10.根据权利要求8所述的装置,其中该预验证组件是能够在客户端浏览器中运行的独立Javascript组件。
11.根据权利要求8所述的装置,还包括:
用于针对确定的第一类用户和第二类用户执行不同的安全保护动作的装置。
12.根据权利要求11所述的装置,其中用于针对确定的第一类用户和第二类用户执行不同的安全保护动作的装置包括:用于针对第二类用户执行强制阻止其一切后续请求的安全保护动作的装置;以及用于针对第一类用户执行有利于保持其良好体验的安全保护动作的装置。
13.根据权利要求9所述的装置,其中所述策略包括从以下组中选择的一项或多项:选择违规率高的安全规则;
未包括该安全规则集合中所有否定规则;
不包括该安全规则集合中高风险的安全规则。
14.根据权利要求10所述的装置,其中:
该预验证组件响应于输入域属性改变事件,基于所提供的该安全规则子集在客户端侧执行对用户输入的安全验证。
说明书 :
安全验证的方法和装置
技术领域
[0001] 本发明涉及网络安全的解决方案,特别地,本发明涉及在网络应用中对用户的输入进行安全验证的方法和装置。
背景技术
[0002] 现今,网络应用(Web application)中存在的安全漏洞的数目正在快速增加。网络应用可能遭受的攻击类型包括跨站脚本(XSS)攻击、SQL注入式攻击、LDAP注入式攻击、命令接入式攻击、PHP注入式攻击等等。统计数据表明,有75%的攻击是针对应用层的,而90%的站点对于网络应用攻击是脆弱的。

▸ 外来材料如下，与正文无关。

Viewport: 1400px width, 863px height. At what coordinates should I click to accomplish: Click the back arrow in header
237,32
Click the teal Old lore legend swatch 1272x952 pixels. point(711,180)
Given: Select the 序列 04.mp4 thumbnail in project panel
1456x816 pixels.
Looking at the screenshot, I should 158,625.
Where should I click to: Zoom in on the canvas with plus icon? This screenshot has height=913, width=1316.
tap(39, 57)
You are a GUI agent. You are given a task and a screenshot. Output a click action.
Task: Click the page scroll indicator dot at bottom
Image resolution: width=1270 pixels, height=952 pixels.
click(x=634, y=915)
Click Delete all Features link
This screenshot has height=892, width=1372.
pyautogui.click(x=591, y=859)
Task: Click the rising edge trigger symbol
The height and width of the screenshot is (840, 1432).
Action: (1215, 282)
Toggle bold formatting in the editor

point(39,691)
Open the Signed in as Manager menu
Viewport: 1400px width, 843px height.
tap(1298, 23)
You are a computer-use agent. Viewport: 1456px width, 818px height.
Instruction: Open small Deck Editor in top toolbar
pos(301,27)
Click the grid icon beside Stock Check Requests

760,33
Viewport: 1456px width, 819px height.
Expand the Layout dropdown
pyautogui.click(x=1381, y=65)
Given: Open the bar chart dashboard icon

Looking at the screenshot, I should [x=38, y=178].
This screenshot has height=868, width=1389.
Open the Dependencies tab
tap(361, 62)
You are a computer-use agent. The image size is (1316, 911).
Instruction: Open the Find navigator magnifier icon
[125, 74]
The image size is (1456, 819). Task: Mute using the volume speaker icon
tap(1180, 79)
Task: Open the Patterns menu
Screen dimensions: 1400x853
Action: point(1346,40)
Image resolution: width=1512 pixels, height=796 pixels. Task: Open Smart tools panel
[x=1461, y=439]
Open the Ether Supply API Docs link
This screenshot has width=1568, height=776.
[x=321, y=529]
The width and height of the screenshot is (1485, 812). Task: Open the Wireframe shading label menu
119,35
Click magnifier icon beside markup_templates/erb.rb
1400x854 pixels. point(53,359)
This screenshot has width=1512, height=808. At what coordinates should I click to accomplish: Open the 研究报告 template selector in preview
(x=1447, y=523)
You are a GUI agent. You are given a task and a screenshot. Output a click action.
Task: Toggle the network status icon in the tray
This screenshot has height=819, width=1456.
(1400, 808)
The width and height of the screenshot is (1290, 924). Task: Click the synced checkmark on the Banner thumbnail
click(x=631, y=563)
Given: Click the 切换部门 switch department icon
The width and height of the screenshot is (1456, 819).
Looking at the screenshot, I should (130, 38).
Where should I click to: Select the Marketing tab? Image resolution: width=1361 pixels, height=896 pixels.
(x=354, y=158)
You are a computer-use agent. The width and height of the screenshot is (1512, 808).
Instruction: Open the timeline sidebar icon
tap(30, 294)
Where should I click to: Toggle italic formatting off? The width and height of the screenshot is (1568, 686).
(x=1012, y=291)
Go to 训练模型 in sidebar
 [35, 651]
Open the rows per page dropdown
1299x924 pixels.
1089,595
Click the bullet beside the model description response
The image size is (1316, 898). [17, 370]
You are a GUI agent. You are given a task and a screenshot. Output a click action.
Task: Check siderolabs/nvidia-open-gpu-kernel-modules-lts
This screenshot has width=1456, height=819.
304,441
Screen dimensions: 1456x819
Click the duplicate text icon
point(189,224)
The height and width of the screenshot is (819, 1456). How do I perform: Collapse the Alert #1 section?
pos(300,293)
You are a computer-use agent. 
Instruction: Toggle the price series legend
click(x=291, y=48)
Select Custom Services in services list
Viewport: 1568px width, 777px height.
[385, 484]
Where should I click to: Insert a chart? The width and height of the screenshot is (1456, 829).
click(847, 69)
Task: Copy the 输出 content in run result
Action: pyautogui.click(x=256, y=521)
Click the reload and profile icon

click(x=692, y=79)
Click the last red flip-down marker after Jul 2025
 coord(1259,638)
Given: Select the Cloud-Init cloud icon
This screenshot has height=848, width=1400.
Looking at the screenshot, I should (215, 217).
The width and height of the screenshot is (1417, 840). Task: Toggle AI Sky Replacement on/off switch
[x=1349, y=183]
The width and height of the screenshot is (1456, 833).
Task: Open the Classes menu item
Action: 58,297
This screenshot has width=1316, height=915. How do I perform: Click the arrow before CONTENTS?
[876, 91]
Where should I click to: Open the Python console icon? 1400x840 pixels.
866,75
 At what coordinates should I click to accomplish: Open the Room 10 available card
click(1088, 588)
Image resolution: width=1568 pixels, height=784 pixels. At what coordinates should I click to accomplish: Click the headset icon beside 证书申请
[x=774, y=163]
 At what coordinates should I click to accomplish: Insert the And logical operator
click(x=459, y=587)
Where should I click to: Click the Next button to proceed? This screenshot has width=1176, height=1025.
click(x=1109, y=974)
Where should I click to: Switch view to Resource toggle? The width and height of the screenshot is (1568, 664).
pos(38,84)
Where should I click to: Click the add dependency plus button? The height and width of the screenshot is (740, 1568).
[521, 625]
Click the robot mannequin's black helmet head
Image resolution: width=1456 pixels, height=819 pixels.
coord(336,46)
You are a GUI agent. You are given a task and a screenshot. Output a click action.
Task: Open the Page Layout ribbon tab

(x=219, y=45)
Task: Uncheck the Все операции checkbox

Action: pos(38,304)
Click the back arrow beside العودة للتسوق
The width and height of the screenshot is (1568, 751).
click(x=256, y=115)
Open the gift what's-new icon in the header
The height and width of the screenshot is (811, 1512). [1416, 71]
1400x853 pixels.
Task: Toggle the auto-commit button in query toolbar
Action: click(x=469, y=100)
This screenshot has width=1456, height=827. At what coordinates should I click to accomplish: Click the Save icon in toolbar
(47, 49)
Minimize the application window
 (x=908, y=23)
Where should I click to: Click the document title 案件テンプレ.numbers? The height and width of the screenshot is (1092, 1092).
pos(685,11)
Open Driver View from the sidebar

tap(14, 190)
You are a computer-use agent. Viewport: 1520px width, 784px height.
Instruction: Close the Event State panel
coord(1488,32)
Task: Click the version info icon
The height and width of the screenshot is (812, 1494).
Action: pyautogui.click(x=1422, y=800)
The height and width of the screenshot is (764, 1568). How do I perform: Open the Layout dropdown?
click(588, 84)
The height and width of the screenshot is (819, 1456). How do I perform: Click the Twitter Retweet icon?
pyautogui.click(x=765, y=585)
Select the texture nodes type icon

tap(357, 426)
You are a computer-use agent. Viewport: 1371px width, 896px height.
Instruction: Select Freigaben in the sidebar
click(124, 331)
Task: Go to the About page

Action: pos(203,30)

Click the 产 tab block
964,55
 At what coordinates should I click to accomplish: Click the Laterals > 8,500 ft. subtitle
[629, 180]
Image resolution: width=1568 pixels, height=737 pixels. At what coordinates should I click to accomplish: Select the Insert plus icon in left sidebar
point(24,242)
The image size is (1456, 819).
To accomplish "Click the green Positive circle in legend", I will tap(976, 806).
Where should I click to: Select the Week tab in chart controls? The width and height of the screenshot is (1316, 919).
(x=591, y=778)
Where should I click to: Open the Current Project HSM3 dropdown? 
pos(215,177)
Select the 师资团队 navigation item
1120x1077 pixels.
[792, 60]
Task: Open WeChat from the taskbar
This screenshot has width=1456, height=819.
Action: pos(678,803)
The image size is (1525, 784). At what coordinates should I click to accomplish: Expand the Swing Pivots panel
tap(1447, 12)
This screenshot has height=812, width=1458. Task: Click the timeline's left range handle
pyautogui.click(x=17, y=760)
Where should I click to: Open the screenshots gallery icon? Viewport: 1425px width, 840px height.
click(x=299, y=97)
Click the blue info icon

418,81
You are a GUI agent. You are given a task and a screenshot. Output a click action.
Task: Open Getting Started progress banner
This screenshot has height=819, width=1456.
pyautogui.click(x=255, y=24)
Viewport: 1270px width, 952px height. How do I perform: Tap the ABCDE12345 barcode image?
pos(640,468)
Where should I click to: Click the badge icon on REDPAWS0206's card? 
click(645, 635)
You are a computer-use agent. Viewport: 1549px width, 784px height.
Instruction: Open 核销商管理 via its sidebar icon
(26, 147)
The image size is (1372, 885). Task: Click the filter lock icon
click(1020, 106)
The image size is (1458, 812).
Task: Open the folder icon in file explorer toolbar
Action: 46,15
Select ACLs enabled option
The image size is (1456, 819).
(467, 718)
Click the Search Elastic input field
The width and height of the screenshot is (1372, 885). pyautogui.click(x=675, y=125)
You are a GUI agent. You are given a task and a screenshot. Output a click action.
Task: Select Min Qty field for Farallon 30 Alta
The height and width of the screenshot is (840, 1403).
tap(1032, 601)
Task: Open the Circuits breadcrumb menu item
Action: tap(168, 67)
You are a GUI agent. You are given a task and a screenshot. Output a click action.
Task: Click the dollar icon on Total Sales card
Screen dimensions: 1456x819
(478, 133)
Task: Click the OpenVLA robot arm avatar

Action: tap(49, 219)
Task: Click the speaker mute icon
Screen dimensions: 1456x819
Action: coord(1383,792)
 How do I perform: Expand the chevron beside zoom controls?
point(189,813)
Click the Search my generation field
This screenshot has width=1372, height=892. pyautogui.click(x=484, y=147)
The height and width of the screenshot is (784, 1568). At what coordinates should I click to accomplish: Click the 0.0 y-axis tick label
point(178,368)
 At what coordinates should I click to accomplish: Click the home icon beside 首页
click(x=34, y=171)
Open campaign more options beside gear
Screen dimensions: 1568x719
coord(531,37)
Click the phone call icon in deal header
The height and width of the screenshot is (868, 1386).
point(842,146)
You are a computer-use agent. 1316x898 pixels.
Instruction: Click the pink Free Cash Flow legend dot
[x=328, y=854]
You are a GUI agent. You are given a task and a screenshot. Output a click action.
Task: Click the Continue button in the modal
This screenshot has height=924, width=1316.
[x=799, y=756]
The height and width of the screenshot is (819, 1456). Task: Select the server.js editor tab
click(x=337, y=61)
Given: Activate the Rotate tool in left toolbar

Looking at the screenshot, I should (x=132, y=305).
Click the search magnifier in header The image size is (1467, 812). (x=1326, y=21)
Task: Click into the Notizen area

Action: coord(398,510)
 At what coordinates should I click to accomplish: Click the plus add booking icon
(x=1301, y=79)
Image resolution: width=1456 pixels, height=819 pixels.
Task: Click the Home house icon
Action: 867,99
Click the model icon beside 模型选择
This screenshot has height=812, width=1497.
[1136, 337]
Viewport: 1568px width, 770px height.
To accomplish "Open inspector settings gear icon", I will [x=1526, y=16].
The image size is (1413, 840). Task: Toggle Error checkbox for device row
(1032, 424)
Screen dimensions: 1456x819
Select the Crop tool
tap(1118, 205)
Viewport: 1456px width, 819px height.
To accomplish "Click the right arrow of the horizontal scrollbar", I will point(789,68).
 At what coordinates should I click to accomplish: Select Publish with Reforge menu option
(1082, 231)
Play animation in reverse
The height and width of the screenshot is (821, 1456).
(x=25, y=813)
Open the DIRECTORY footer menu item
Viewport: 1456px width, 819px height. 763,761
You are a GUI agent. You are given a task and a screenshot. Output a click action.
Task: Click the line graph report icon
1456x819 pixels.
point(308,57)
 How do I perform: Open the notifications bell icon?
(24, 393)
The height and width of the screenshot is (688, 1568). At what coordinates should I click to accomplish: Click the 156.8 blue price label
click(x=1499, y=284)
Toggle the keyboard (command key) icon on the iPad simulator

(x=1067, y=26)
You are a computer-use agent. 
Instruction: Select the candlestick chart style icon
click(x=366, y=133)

[0003] 在Web应用安全的常规解决方案中,一方面,在客户端侧使用Web应用查看工具检查代码;另一方面,在Web应用服务器侧使用Web应用防火墙来过滤并且阻止恶意输入。由于恶意用户有可能绕过客户端侧的Web应用查看工具直接向Web应用服务器注入恶意代码或者脚本,因此在Web应用服务器侧进一步对用户的输入进行验证是非常必要的。
[0004] Web应用防火墙是一种Web应用服务器侧的透明的保护装置,其被配置为至少具有以下功能性:用于基于预先定义的安全规则验证用户的输入;对于违反安全规则的用户输入采取适当安全保护动作。当检测到违反预定义的安全规则的用户输入时,诸如Web应用防火墙的保护装置会根据预先设定的规则采取对应的行动,例如,阻止IP、拒绝请求、生成日志,或者重新写入有效负载等。
[0005] 通过对在线Web应用的观察,可以发现在服务器侧由保护装置检测到的违反安全规则的情况可以归因为以下两种情况:
[0006] 1.无辜用户误输入某些违反安全规则的值;
[0007] 2.恶意用户通过使用某些工具绕过客户端侧的用户输入验证机
[0008] 制向Web应用服务器注入恶意输入值以进行攻击。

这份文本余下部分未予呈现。